Appetit auf Bücher? Das kann verdächtig sein
In einem „interaktiven Theaterkrimi“des Landestheaters werden Kinder zu Co-Detektiven.
Wenn jemand vor lauter Leselust ein Buch nach dem anderen verschlingt, steht normalerweise nicht gleich die Polizei vor der Tür. Und es ist auch nicht der Grund, warum Oberinspektorin Fingerhut ganz dringend mit ihrem Kollegen telefonieren muss. Sie will, dass er ein verdächtiges Subjekt überführt, das echten Schaden im Buchregal anrichtet.
„Sie meinen, es liest die Bücher gar nicht, sondern frisst tatsächlich Löcher in sie hinein?“, fragt Inspektor Balduin Balthasar Benedikt Livre zur Sicherheit noch einmal nach: „Aber dann verändern sich ja die Geschichten!“Er wittert einen Fall, bei dem er seinen Ruf als Meisterdetektiv, Verwandlungskünstler und Leseweltmeister ausbauen kann.
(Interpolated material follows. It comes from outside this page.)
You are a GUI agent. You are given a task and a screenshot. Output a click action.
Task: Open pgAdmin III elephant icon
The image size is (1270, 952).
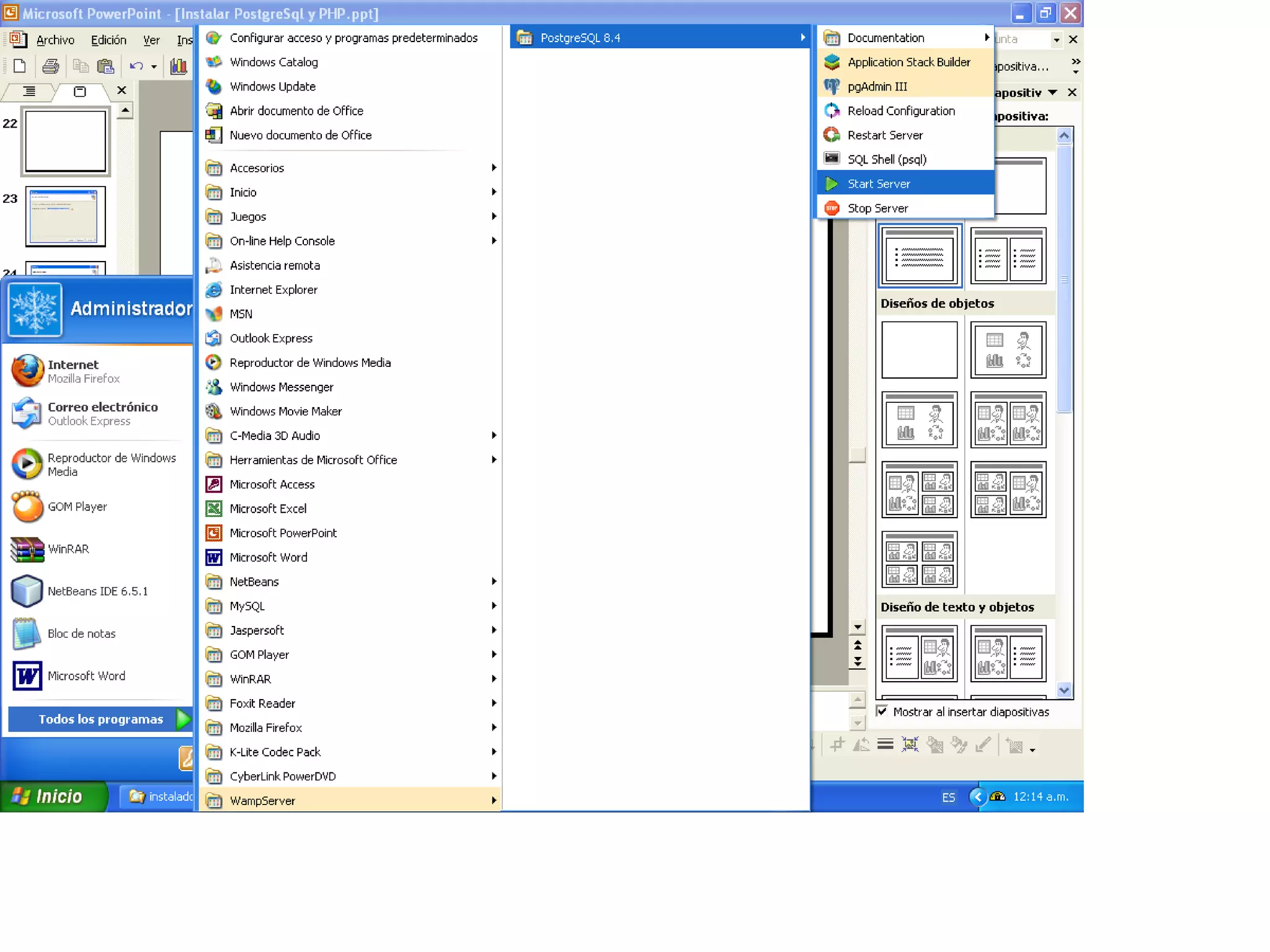click(832, 86)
An Selbstbewusstsein fehlt es dem Ermittler mit der Baseballkappe und der Vorliebe für große Sprüche („Der beste Meisterdetektiv, den die Welt je gesehen hat“) ja nicht. An Ideen aber manchmal doch. Und hier kommt das junge Publikum ins Spiel: Im Stück „Happs und weg!“des Salzburger Landestheaters, das am Donnerstagvormittag im Probenzentrum Aigen Uraufführung
hatte, helfen Kinder ab fünf Jahren bei der Fahndung nach dem Buchfresserchen.
Als „interaktiven Theaterkrimi“haben Angela Lukasser-Weitlaner (Inszenierung, Bühne, Kostüme) und Angela Beyerlein (CoRegie) das Stück angelegt. Und einen detektivischen Blick beweisen die jungen Besucherinnen und Besucher bei der Premiere schnell: „Das sind doch Gartenhandschuhe“, ruft ein Kind, als Balduin ankündigt, dass gleich seine Super-Spezial-Detektiv
Handschuhe zum Einsatz kommen werden. Martin Trippensee spielt den liebenswert überdrehten Inspektor überzeugend und mit einer Energie, die sich schnell auf die Kinder überträgt. Das bringt ihm auch Hilfsangebote aus allen Sesselreihen ein, wenn er bei den Ermittlungen nicht mehr weiterweiß.
Zeugenaussagen, Spurensicherung, Hinweise sortieren: Alle Register aus dem Ermittlerhandbuch zieht Inspektor Livre mit Hilfe seiner Nachwuchsdetektive.
An Formate wie „Tom Turbo“oder die Rateshow „1, 2 oder 3“lassen die Mitmachelemente dabei manchmal denken. Sie machen die Spurensuche kurzweilig, auch wenn diese mit knapp 80 Minuten fast schon „Tatort“Länge erreicht.
Dass die Lust am Mitarbeiten bei den Kindern auch dann gewinnt, wenn zwischendurch eigentlich Ruhigsitzen und Zuschauen angesagt wäre, ist verständlich. Immerhin gilt es, das kleine Monster zu stoppen, das schon Rotkäppchen und Heidi auf dem Gewissen hat. Wegen der in die Bücher gefressenen Löcher sind sie gleichsam aus ihren Geschichten gefallen.
In der Phantomzeichnung hat das Buchfresserchen Glubschaugen und spitze Zähne. Oder ist der Verdächtige in Wahrheit gar nicht gruselig, sondern klein und putzig? Um das herauszufinden, bittet Balduin Balthasar Benedikt Livre um Mithilfe beim Erfinden einer Geschichte, die als Falle dienen soll. Mit ihr lässt sich nicht nur der Täter dingfest machen, sondern auch ein Beweis führen: Lesen regt die Fantasie an.